What to have on hand - To be prepared to complete an investigation promptly following an incident, it is best to have prepared a kit ahead of time that includes: 

  • Investigation forms 
  • Interview forms 
  • Barricade markers/tape 
  • Warning tags or padlocks 
  • Camera or video recorder 
  • Voice recorder 
  • Measuring tape 
  • Flashlight 
  • Sample containers 

Interviewing people - Interviewing injured workers and witnesses necessitates reducing their possible fear and anxiety, and developing a good rapport. Interviews should follow these steps: 

  1. State the purpose of the investigation and interview is to do fact-finding, not fault-finding. 
  2. Ask the individual to recount their version of what happened without interrupting. Take notes or record their response. 
  3. Ask clarifying questions to fill in missing information. 
  4. Reflect back to the interviewee the factual information obtained. Correct any inconsistencies. 
  5. Ask the individual what they think could have prevented the incident, focusing on the conditions and events preceding the injury.

Determining causal factors – The purpose of all this fact-finding is to determine all the contributing factors to why the incident occurred. Statements such as “worker was careless” or “employee did not follow safety procedures” don’t get at the root cause of the incident. To avoid these incomplete and misleading conclusions in your investigative process, continue to ask “Why?” as in “Why did the employee not follow safety procedures?” Contributing factors may involve equipment, environment, people and management.
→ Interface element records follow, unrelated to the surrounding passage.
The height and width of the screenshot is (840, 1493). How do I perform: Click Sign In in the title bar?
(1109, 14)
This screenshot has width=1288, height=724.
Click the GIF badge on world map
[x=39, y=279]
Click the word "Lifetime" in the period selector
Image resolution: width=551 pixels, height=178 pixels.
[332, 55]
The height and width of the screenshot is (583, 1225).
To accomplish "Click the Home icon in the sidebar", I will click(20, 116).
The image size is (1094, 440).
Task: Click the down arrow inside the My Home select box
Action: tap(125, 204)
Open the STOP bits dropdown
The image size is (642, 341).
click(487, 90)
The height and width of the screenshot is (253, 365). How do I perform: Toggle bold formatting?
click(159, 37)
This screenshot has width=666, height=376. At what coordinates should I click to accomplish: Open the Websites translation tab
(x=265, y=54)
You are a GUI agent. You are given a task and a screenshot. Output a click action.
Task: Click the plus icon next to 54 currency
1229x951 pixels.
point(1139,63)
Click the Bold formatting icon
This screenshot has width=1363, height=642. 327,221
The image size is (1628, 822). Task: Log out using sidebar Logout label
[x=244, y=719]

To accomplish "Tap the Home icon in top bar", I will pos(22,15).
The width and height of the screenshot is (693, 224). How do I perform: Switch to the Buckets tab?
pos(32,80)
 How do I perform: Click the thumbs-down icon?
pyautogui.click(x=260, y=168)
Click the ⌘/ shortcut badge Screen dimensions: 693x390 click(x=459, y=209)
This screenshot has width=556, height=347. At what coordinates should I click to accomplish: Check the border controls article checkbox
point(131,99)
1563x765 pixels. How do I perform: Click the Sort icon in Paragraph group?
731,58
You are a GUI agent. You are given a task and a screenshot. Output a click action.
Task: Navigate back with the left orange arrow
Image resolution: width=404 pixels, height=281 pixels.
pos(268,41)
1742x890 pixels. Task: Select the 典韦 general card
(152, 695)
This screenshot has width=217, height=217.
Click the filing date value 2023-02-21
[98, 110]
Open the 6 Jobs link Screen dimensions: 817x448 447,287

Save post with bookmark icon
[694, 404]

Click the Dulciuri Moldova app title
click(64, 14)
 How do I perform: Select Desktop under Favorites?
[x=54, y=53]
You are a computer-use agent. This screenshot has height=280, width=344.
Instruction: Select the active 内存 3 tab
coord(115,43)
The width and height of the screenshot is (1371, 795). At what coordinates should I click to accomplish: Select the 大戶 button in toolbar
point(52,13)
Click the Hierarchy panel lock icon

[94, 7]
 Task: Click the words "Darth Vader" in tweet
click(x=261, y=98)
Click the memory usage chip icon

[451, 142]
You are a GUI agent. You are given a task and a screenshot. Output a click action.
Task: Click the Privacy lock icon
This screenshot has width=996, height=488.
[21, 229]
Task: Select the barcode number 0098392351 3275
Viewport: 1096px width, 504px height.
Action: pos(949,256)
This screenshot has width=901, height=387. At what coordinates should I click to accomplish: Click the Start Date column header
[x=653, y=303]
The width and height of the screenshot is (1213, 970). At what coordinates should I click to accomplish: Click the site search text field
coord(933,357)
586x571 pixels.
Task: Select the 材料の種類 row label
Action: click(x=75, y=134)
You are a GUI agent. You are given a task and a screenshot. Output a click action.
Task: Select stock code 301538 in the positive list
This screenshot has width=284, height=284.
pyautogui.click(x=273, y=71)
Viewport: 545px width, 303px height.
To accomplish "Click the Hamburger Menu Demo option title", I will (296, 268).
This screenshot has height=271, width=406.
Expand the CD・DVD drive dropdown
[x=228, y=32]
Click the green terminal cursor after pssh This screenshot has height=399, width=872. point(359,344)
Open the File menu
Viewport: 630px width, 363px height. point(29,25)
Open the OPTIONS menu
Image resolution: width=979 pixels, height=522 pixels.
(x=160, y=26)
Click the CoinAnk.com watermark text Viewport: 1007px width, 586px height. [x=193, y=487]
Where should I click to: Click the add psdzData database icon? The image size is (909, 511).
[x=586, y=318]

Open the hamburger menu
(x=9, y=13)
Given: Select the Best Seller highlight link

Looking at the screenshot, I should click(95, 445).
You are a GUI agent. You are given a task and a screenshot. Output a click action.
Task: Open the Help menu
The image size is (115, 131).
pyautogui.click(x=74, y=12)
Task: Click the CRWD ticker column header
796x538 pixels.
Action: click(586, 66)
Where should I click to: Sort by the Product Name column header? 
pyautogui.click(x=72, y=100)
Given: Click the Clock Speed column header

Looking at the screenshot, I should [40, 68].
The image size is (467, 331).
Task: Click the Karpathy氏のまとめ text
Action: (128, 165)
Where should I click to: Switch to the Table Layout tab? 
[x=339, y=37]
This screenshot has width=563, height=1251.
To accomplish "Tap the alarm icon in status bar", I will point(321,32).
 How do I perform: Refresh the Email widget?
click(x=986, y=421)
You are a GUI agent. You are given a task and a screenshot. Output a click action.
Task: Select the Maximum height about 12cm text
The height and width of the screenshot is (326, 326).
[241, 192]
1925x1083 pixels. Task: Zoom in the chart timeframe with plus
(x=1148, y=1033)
Questions that help reveal these may include: 

  1. Was a hazardous condition a contributing factor? (defects in equipment/tools/materials, condition recognized, equipment inspections, correct equipment used or available, substitute equipment used, design or quality of equipment) 
  2. Was the location of equipment/materials/worker(s) a contributing factor? (employee supposed to be there, sufficient workspace, environmental conditions) 
  3. Was the job procedure a contributing factor? (written or known procedures, ability to perform the job, difficult tasks within the job, anything encouraging deviation from job procedures such as incentives or speed of completion) 
  4. Was lack of personal protective equipment or emergency equipment a contributing factor? (PPE specified for job/task, adequacy of PPE, whether PPE used at all or correctly, emergency equipment specified, available, properly used, function as intended) 
  5. Was a management system defect a contributing factor? (failure of supervisor to detect or report hazardous condition or deviation from job procedure, supervisor accountability understood, supervisor or worker adequately trained, failure to initiate corrective action)

Completing report and documenting corrective actions - At this point, once you’ve gathered information and interviewed the involved worker and any witnesses, you can prepare the investigation report itself and formulate corrective actions. Your company should have determined who the report is sent to, within what time frame and what information gets communicated to workers, management, or gets filed or posted. Each corrective action listed should have a person assigned ultimate responsibility for the action, a completion date set and a place to mark completion of the item.